The material below contains a line with "Given: Click inside the curl command box" and a line with "This screenshot has width=499, height=500.". Copy exactly those two lines and all lines between them.

:: DATA SECTION

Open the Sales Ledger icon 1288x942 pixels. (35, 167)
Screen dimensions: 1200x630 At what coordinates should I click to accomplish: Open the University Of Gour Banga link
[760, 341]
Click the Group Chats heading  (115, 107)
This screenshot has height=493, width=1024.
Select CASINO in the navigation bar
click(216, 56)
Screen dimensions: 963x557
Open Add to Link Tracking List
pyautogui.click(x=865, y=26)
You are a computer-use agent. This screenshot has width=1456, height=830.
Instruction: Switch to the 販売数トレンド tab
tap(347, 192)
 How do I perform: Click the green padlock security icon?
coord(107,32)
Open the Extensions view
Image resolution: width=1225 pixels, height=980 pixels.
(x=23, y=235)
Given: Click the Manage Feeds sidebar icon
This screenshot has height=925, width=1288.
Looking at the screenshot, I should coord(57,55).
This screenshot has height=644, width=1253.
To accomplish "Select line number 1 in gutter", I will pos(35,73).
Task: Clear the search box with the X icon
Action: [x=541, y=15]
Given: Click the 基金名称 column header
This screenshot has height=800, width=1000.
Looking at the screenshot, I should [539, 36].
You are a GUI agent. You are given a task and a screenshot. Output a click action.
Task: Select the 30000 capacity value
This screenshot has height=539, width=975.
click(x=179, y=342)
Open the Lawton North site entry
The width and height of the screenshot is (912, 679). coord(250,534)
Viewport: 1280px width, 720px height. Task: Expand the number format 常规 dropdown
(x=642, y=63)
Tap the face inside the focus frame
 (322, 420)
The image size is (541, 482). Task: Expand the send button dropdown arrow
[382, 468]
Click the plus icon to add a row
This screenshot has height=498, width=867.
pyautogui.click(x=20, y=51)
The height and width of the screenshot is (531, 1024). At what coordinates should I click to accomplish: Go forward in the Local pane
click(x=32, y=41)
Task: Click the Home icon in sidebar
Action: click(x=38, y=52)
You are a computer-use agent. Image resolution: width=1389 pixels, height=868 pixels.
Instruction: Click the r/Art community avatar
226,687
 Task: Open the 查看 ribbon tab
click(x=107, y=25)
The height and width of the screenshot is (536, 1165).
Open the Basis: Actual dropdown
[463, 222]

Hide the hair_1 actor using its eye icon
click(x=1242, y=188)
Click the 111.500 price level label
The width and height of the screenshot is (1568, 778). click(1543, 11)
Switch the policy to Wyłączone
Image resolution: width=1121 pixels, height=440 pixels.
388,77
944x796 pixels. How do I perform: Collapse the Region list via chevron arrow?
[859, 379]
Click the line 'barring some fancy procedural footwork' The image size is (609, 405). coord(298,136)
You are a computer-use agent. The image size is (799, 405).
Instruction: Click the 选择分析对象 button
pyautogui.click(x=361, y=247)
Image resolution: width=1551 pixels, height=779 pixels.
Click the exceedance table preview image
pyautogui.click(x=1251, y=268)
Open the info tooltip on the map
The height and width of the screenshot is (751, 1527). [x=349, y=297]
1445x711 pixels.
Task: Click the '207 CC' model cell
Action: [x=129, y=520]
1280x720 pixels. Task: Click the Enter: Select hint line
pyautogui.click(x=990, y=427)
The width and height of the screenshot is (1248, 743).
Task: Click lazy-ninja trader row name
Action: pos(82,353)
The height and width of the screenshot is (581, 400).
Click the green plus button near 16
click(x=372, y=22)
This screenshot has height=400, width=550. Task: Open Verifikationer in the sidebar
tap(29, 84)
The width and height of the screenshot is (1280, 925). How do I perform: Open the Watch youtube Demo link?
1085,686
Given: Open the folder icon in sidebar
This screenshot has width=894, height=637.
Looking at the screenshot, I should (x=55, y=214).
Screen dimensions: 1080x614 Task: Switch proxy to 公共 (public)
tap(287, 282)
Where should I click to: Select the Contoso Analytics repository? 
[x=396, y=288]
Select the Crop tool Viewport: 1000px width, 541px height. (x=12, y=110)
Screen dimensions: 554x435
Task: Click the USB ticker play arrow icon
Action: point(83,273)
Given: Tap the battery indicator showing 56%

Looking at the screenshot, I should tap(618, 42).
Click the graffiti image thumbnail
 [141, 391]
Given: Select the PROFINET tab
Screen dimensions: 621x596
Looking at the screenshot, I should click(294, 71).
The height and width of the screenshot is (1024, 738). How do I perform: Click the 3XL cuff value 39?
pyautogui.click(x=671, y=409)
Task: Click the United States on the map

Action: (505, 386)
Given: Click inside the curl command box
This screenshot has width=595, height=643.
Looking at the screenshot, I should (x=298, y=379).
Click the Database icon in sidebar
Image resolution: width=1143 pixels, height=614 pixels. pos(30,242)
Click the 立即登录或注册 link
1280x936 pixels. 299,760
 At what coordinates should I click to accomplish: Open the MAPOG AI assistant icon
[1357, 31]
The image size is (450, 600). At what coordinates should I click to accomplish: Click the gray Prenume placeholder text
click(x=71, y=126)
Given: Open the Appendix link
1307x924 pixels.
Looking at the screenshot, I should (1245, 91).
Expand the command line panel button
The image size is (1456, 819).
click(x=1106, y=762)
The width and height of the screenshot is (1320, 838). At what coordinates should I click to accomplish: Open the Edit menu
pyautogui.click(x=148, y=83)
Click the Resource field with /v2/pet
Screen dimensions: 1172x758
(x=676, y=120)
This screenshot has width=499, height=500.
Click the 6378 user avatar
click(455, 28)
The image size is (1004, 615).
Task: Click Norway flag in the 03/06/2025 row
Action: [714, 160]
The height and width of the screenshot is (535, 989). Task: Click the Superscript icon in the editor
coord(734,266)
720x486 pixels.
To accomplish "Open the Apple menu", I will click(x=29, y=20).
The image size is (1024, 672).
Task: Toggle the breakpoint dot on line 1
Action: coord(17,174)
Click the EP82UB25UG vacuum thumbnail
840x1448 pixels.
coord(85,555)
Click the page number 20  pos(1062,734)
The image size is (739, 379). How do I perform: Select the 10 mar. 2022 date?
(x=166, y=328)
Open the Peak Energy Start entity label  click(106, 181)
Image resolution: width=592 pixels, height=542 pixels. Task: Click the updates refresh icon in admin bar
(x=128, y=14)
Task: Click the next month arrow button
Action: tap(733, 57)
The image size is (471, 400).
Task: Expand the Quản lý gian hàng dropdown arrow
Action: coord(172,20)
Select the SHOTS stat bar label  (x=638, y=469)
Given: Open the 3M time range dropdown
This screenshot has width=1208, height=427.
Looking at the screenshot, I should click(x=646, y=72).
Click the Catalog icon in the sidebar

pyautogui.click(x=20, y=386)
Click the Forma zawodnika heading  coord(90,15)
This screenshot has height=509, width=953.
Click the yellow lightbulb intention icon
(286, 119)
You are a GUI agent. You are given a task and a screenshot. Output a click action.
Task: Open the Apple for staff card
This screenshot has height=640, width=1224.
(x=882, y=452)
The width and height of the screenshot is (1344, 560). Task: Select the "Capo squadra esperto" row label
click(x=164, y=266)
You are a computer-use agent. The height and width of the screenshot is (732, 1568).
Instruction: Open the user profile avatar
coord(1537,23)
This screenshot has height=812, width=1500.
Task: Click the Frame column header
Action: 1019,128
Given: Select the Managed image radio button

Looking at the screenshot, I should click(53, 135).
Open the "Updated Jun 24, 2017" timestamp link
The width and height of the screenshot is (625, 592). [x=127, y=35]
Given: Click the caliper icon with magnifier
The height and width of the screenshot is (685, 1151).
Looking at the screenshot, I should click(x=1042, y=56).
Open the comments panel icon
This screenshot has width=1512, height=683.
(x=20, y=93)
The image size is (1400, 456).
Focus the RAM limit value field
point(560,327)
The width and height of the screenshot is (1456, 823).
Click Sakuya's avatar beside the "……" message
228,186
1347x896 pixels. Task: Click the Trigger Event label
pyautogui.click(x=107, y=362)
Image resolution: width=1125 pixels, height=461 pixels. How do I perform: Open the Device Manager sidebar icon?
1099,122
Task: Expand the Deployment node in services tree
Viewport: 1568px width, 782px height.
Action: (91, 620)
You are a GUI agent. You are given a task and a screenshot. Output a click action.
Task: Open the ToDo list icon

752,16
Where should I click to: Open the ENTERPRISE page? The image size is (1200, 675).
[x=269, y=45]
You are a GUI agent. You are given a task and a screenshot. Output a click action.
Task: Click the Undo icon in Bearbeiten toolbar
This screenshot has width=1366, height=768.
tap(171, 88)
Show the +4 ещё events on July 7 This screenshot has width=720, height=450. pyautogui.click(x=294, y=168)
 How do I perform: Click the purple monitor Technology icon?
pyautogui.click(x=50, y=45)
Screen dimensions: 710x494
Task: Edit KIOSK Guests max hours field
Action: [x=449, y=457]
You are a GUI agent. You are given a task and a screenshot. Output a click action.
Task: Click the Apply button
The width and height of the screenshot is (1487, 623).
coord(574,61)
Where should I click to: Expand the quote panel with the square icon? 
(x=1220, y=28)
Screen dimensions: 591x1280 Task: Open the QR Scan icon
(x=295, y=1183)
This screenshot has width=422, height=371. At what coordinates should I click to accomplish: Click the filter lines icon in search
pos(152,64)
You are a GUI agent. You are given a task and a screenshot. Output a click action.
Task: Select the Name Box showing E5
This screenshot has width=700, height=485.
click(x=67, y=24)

::::

SOLUTION TO THIS EXERCISE ::
Given: Click inside the curl command box
This screenshot has width=595, height=643.
Looking at the screenshot, I should (x=298, y=379).
Click the Database icon in sidebar
Image resolution: width=1143 pixels, height=614 pixels. pos(30,242)
Click the 立即登录或注册 link
1280x936 pixels. 299,760
 At what coordinates should I click to accomplish: Open the MAPOG AI assistant icon
[1357, 31]
The image size is (450, 600). At what coordinates should I click to accomplish: Click the gray Prenume placeholder text
click(x=71, y=126)
Given: Open the Appendix link
1307x924 pixels.
Looking at the screenshot, I should (1245, 91).
Expand the command line panel button
The image size is (1456, 819).
click(x=1106, y=762)
The width and height of the screenshot is (1320, 838). At what coordinates should I click to accomplish: Open the Edit menu
pyautogui.click(x=148, y=83)
Click the Resource field with /v2/pet
Screen dimensions: 1172x758
(x=676, y=120)
This screenshot has width=499, height=500.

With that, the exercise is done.